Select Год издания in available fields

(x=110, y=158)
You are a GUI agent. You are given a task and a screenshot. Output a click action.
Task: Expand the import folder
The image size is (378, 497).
|---|
Retype every record above exactly as written.

▸ Your solution
Select Год издания in available fields

(x=110, y=158)
You are a GUI agent. You are given a task and a screenshot. Output a click action.
Task: Expand the import folder
The image size is (378, 497).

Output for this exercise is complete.